## Task item
Every line from the one containing "Image resolution: width=1040" to the one containing "Given: Toggle the" in the records below, both included, must be set down exactly, and no other line.

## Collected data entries
※ ※ ※
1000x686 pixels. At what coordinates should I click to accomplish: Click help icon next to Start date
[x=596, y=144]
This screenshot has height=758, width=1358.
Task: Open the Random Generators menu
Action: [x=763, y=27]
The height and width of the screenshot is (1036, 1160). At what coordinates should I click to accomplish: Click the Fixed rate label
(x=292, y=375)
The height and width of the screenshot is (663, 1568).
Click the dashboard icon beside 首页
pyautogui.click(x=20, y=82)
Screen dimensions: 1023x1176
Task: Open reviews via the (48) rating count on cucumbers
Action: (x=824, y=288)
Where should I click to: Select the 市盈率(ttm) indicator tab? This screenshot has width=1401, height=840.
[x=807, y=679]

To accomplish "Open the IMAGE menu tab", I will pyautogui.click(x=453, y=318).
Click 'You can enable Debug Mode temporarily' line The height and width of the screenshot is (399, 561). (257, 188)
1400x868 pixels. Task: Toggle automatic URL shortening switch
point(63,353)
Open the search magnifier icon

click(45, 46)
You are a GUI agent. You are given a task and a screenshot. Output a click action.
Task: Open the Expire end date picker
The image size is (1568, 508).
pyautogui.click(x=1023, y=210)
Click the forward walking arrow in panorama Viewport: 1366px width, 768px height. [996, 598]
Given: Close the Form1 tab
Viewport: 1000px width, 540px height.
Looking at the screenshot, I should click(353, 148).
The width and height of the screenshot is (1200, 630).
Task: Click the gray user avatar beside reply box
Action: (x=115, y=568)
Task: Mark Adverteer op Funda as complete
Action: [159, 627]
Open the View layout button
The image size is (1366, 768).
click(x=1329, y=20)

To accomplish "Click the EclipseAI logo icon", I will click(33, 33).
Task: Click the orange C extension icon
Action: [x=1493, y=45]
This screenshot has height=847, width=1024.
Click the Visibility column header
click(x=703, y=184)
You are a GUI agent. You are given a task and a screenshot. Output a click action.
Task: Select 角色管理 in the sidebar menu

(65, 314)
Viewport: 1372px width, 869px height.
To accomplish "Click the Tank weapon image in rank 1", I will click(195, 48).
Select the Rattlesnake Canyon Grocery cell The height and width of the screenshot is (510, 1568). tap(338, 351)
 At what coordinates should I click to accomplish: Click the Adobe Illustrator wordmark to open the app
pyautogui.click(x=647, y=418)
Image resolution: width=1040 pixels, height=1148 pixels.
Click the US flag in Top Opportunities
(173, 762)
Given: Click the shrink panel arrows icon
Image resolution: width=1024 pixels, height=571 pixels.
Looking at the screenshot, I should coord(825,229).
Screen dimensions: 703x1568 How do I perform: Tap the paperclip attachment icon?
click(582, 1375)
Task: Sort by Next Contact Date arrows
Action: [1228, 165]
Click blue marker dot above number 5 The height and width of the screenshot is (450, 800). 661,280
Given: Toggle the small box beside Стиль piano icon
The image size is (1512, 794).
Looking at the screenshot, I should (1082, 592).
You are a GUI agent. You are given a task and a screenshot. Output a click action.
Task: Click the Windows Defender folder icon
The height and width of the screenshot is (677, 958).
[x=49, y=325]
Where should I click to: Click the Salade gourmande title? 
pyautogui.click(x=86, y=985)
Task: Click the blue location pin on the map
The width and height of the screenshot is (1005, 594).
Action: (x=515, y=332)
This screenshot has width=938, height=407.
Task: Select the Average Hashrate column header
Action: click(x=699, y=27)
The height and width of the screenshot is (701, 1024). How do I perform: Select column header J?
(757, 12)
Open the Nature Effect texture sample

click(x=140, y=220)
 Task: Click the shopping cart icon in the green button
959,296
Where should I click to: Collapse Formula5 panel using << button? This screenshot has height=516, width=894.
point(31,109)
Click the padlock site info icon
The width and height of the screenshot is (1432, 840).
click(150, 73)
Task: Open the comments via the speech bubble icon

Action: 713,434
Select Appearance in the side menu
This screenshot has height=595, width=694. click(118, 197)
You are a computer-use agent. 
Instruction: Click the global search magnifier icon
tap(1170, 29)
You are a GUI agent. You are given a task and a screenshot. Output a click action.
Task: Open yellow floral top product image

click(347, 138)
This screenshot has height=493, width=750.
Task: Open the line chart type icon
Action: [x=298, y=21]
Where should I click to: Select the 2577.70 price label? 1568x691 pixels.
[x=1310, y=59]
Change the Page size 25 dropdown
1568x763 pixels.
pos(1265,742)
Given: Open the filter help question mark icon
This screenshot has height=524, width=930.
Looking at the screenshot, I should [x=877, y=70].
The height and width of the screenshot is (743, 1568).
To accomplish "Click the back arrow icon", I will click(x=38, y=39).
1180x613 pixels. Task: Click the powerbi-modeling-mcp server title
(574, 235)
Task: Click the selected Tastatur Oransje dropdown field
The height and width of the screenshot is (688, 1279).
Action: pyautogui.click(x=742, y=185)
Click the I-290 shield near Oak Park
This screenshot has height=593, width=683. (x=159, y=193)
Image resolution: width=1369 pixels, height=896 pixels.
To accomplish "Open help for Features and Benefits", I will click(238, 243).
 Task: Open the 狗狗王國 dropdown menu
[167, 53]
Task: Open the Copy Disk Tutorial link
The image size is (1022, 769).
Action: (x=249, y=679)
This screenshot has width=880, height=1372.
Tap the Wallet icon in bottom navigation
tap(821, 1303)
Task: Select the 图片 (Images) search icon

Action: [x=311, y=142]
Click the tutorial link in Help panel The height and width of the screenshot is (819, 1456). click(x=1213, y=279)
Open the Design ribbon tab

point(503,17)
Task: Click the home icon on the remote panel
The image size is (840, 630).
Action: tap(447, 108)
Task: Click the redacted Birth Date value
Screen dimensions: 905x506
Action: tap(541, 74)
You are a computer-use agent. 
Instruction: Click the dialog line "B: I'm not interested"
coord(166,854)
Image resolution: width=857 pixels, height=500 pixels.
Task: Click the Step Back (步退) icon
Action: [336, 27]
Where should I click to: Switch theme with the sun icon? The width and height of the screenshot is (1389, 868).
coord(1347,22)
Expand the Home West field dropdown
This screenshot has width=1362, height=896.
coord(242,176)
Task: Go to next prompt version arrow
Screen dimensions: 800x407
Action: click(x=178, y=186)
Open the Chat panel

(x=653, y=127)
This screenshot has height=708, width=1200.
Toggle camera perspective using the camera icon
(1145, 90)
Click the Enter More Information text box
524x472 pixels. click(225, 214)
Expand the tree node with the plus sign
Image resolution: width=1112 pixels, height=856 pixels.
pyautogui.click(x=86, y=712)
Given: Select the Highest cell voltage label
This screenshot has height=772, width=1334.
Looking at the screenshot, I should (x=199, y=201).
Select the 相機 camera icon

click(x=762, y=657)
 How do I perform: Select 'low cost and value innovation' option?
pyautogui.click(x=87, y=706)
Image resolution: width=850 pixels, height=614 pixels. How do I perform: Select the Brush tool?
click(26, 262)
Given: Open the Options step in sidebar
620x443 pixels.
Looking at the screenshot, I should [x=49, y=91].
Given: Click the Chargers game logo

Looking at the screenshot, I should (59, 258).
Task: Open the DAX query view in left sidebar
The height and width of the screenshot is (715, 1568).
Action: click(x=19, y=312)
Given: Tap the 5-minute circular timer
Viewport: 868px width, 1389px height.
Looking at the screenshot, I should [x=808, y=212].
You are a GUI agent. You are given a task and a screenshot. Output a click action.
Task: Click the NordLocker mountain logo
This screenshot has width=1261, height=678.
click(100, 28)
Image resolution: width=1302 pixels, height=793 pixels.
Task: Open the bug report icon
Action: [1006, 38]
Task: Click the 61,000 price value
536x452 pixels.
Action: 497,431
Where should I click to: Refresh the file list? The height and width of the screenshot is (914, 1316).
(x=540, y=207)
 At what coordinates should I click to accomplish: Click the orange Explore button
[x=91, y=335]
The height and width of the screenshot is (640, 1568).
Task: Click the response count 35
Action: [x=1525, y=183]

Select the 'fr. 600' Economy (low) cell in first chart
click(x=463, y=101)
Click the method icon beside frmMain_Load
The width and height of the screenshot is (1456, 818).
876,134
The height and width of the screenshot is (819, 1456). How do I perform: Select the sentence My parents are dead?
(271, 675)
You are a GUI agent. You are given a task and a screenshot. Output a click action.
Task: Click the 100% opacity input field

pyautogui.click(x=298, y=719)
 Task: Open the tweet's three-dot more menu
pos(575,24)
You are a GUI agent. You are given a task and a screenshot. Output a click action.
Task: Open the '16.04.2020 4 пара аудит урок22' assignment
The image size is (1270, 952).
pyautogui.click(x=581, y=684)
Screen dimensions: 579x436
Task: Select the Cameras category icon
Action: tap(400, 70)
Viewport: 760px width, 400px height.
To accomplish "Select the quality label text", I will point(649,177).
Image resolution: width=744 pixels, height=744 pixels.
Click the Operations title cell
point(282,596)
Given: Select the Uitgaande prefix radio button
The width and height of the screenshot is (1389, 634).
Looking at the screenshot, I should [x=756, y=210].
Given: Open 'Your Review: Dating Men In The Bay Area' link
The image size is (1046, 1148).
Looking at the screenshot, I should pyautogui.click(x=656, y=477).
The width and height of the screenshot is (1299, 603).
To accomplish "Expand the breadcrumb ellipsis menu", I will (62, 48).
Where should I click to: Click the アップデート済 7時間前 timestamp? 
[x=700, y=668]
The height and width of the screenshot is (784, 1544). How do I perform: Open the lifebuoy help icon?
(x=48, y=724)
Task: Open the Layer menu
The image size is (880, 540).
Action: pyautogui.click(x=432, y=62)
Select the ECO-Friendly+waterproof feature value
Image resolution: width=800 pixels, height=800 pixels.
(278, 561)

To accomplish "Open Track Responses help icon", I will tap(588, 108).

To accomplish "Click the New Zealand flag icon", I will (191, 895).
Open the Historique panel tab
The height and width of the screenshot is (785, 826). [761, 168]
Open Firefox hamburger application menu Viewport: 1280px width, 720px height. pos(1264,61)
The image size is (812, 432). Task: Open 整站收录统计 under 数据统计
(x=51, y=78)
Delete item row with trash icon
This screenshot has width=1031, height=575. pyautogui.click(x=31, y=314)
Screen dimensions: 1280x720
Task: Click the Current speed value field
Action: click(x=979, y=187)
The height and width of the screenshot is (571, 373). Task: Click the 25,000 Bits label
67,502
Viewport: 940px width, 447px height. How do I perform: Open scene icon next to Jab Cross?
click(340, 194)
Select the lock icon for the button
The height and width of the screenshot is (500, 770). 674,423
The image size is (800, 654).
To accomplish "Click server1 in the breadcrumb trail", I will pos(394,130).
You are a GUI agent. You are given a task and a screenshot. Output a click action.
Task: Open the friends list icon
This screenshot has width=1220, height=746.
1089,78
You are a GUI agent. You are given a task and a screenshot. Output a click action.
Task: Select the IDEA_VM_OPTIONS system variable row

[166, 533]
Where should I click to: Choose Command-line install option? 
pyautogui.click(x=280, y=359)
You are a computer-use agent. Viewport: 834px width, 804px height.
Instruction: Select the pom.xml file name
※ ※ ※
## Exercise result
Image resolution: width=1040 pixels, height=1148 pixels.
Click the US flag in Top Opportunities
(173, 762)
Given: Click the shrink panel arrows icon
Image resolution: width=1024 pixels, height=571 pixels.
Looking at the screenshot, I should coord(825,229).
Screen dimensions: 703x1568 How do I perform: Tap the paperclip attachment icon?
click(582, 1375)
Task: Sort by Next Contact Date arrows
Action: [1228, 165]
Click blue marker dot above number 5 The height and width of the screenshot is (450, 800). 661,280
Given: Toggle the small box beside Стиль piano icon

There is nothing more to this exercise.